Le capteur infrarouge a été développé par Klaus Gerwert (à gauche) et Jörn Güldenhaupt. Crédit :Gerd Kock
A l'aide d'un capteur infrarouge, les biophysiciens de la Ruhr-Universität Bochum (RUB) ont réussi à analyser rapidement et facilement quels agents actifs affectent la structure des protéines et combien de temps dure cet effet. Ainsi, Le professeur Klaus Gerwert et le Dr Jörn Güldenhaupt ont effectué des mesures résolues dans le temps des modifications de la structure des échafaudages protéiques, qui ont été déclenchés par les agents actifs. Leurs méthodes pourraient un jour aider à développer des médicaments avec peu d'effets secondaires de manière rapide et ciblée. L'équipe a publié un rapport sur ses recherches, qui a été menée sous l'égide du programme financé par l'UE Innovative Medicines Initiative dans le cadre du projet Kinetics for drug discovery (K4DD), dans la revue Angewandte Chemie le 17 mai, 2018.
L'efficacité de nombreux médicaments repose sur le fait qu'ils manipulent le métabolisme des cellules en inhibant l'activité de protéines spécifiques. À cette fin, la molécule de médicament doit se lier à la protéine cible respective, alors que l'actif se dépose le plus souvent dans les compartiments fonctionnels des protéines, qui sont souvent creux comme une poche.

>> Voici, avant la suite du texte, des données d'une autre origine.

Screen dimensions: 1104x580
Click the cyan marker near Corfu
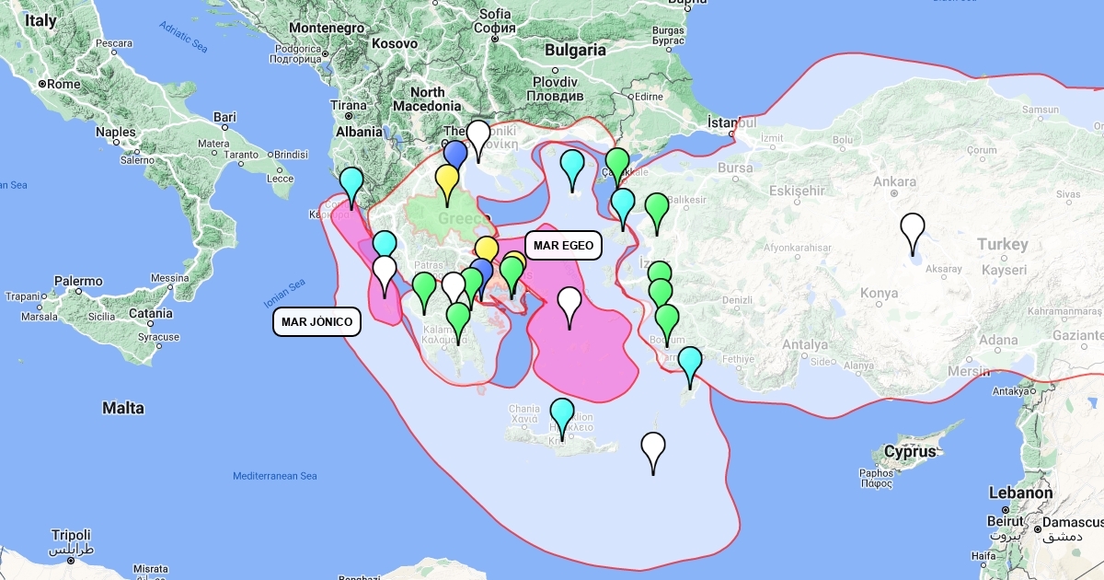351,183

Dans le cas de certains agents actifs, la liaison à la protéine cible modifie en outre la structure de la surface de la protéine. Suite à ce que l'on appelle le changement de conformation, de nouvelles surfaces et pochettes de reliure deviennent accessibles, et un agent actif peut en outre être adapté pour les assortir. Ce procédé se traduit souvent par une meilleure sélectivité des actifs, réduisant ainsi les effets secondaires.
"La façon dont un agent actif affecte la structure de sa protéine cible a jusqu'à présent été analysée à l'aide de méthodes longues et consommatrices de matériel, qui peuvent fournir des informations spatiales extrêmement détaillées, mais qui ne donnent de résultats que des semaines voire des mois plus tard, " explique Jörn Güldenhaupt.

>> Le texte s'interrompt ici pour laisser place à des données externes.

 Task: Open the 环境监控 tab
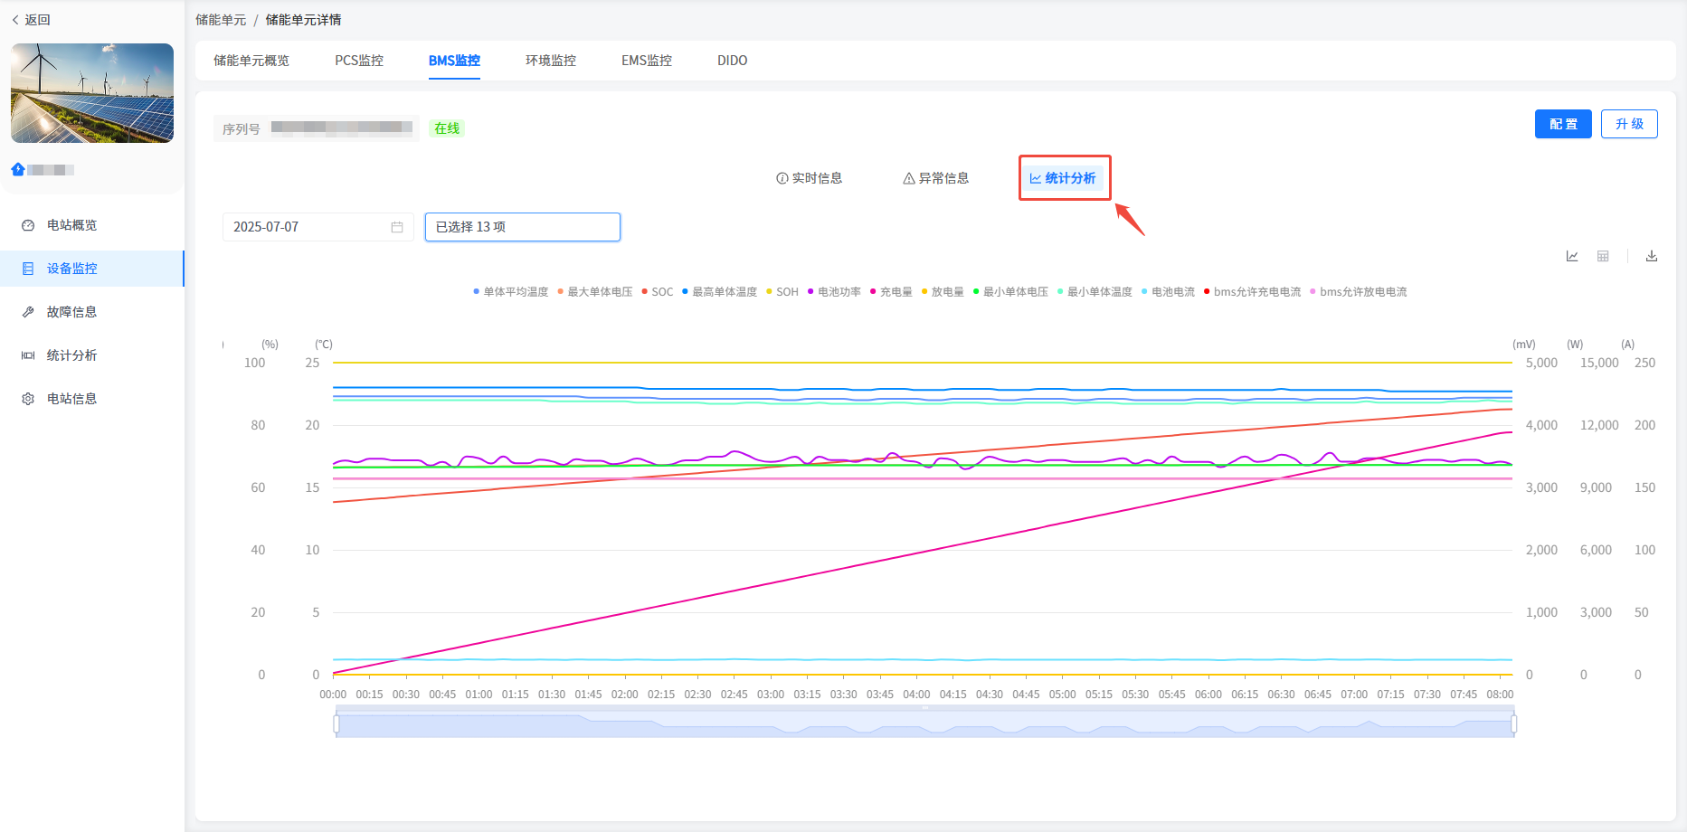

Développé par les chercheurs de Bochum, la nouvelle méthode fournit des informations sur les changements structurels en quelques minutes, et il peut même réduire le type de changement structurel. Le capteur est basé sur un cristal perméable à la lumière infrarouge. La protéine est liée à sa surface. Les spectres infrarouges sont enregistrés à travers le cristal, tandis que la surface est rincée avec des solutions avec ou sans aucun agent actif. Le capteur détecte les changements dans la zone spectrale de la protéine qui est sensible à la structure, c'est-à-dire la région dite du milieu, qui est caractéristique de l'échafaudage d'une protéine. Si des changements surviennent, il est évident que l'agent actif a modifié la forme de la protéine.
En collaboration avec la société Merck, l'équipe a démontré la fiabilité de cette méthode en analysant la manière dont deux groupes d'agents actifs différents affectaient la protéine de choc thermique HSP90. C'est une aide au repliement qui aide les protéines nouvellement générées dans la cellule à former la structure tridimensionnelle correcte. En raison de leur métabolisme extrêmement actif, les cellules tumorales en ont besoin de toute urgence. Les agents actifs inhibiteurs de HSP90 constituent une approche pour le développement de médicaments qui arrêtent la croissance tumorale.
La vitesse à laquelle une molécule de médicament se désengage de la protéine cible correspond à la période d'efficacité du médicament dans le corps. Les agents actifs avec une durée de vie complexe élevée sont liés à la protéine cible pendant une longue période, restant ainsi efficace pendant longtemps. Les comprimés contenant de tels agents actifs ne doivent être pris qu'une fois par jour, par exemple, et ont souvent moins d'effets secondaires. "Étant donné que notre capteur agit comme un système d'écoulement, nous pouvons rincer les agents actifs de la protéine cible après la liaison et, par conséquent, mesurer l'évolution de l'efficacité dans le temps, " explique Klaus Gerwert.